▶ [Written exercise 1]
According to the passage on Essex House, what was the house called in the Earl's stepfather's day?
▶ [Written exercise 2]
List every room or structure named in the last sentence of the passage on Essex House.
▶ [Written exercise 3]
Write the next part of the passage on Essex House, picking up after its final sentence.

▶ [Excerpted passage]

=====

This would not do at all, for the Earl of Essex had just offered Anthony the suite of rooms in Essex House where Perez had previously been lodged, an invitation Anthony immediately accepted. So the house in Chelsea had definitely fallen through, it would seem; perhaps it suited the Earl to have Anthony Bacon under his own roof, or, more exactly, under one of his many roofs. Essex House near the Temple, which had been called Leicester House in his stepfather’s day, and had now been refurbished and fitted up for his own use, would do very well for the purpose.
Essex House fronted the Strand, with a broad terrace to the south, extensive gardens leading down to the river, and, of course, its own landing-stage, Essex Stairs. The house was of irregular shape, with a forecourt, inner paved court, great hall and galleries. The great chamber was above the south-facing hall, there were guest rooms facing east, and the Earl himself seems to have occupied a suite of rooms on the north and west sides of the paved court. His mother, who called herself Countess of Leicester still despite her marriage to Sir Christopher Blount, had her own apartments, besides her house at Wanstead, as did his sister Lady Rich and his grandfather Sir Francis Knollys. Kitchens, larders, wardrobes, armoury, banqueting house, chapel, and finally porter’s lodge, the house was conceived, and kept up, in the grand scale.

=====

▶ [Information supplied]

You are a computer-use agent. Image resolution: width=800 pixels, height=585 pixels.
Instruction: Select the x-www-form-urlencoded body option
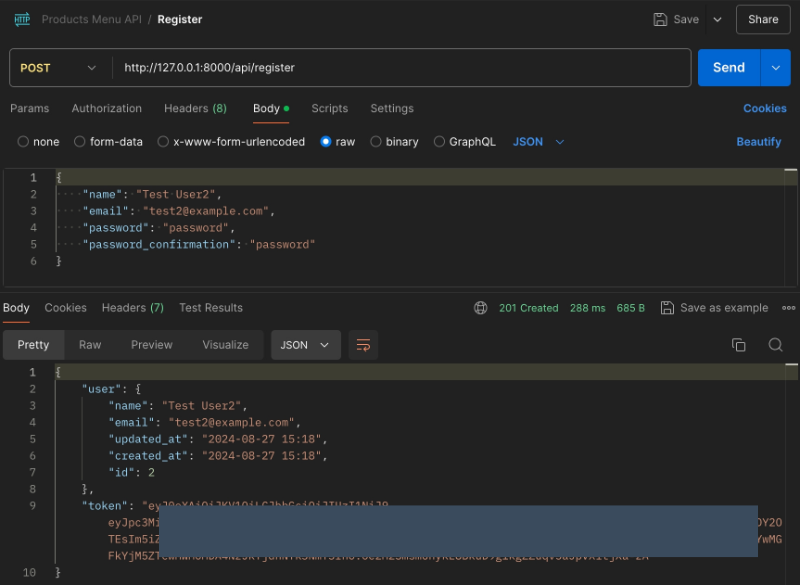(x=164, y=142)
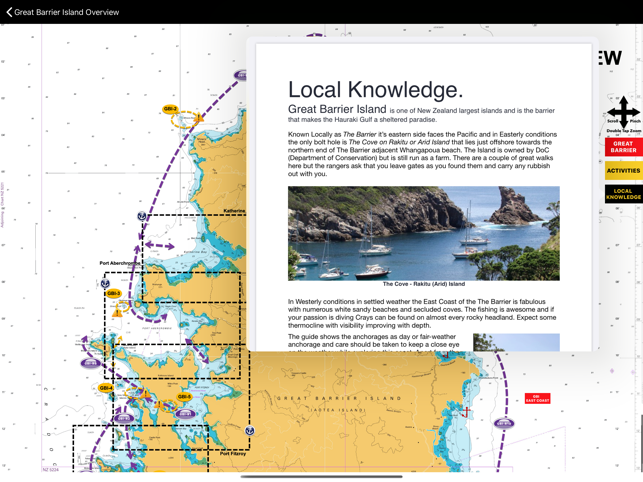The height and width of the screenshot is (482, 643).
Task: Tap the Port Fitzroy map label
Action: [232, 453]
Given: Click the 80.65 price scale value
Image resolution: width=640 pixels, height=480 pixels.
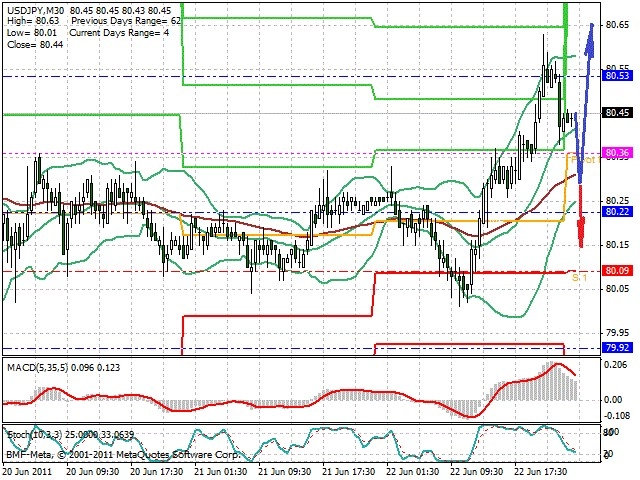Looking at the screenshot, I should pyautogui.click(x=618, y=25).
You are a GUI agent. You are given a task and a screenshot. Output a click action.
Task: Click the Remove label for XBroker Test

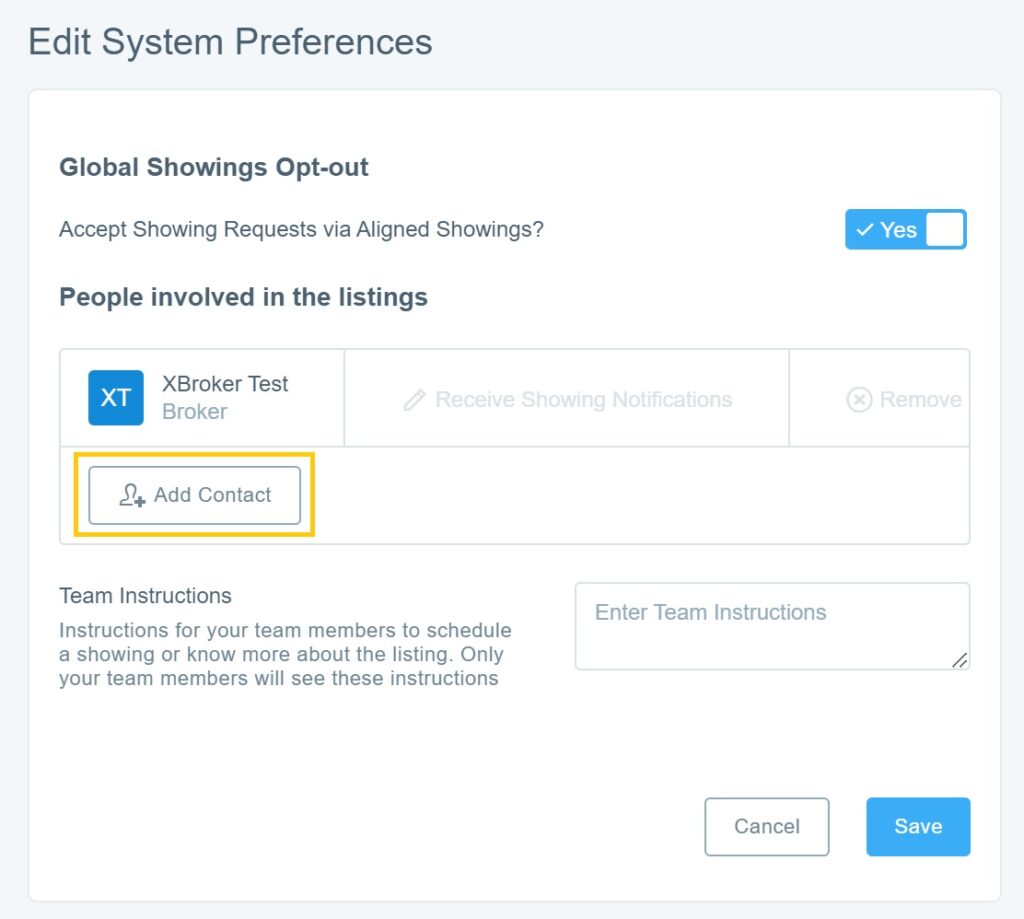pos(920,400)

=====

▶ [Answer 1]
Leicester House.

▶ [Answer 2]
Kitchens, larders, wardrobes, armoury, banqueting house, chapel, and porter's lodge.

▶ [Answer 3]
Where his steward, Gilly Mericke, the numerous confidential secretaries, including the Greek scholar Henry Cuffe, and Anthony Bacon had their lodgings can only be surmised, but it seems likely that their rooms were on the third or top floor. There was a wainscotted chamber, known as the stair-head chamber, at the head of the stairs leading to the third floor. This may well have been Anthony Bacon’s apartment, with a second room alongside. Any personal servant would doubtless have occupied the smaller chamber. His butler Knight, his cook, and the rest of his attendants, if they indeed remained with him, would have found quarters amongst the household servants. He presumably paid no rent, but he had to buy his own fuel for heating the apartments, which remained damp even in mid-summer, as he admitted to his mother in a letter some time later.
Lady Bacon, not surprisingly, was against the move from the start.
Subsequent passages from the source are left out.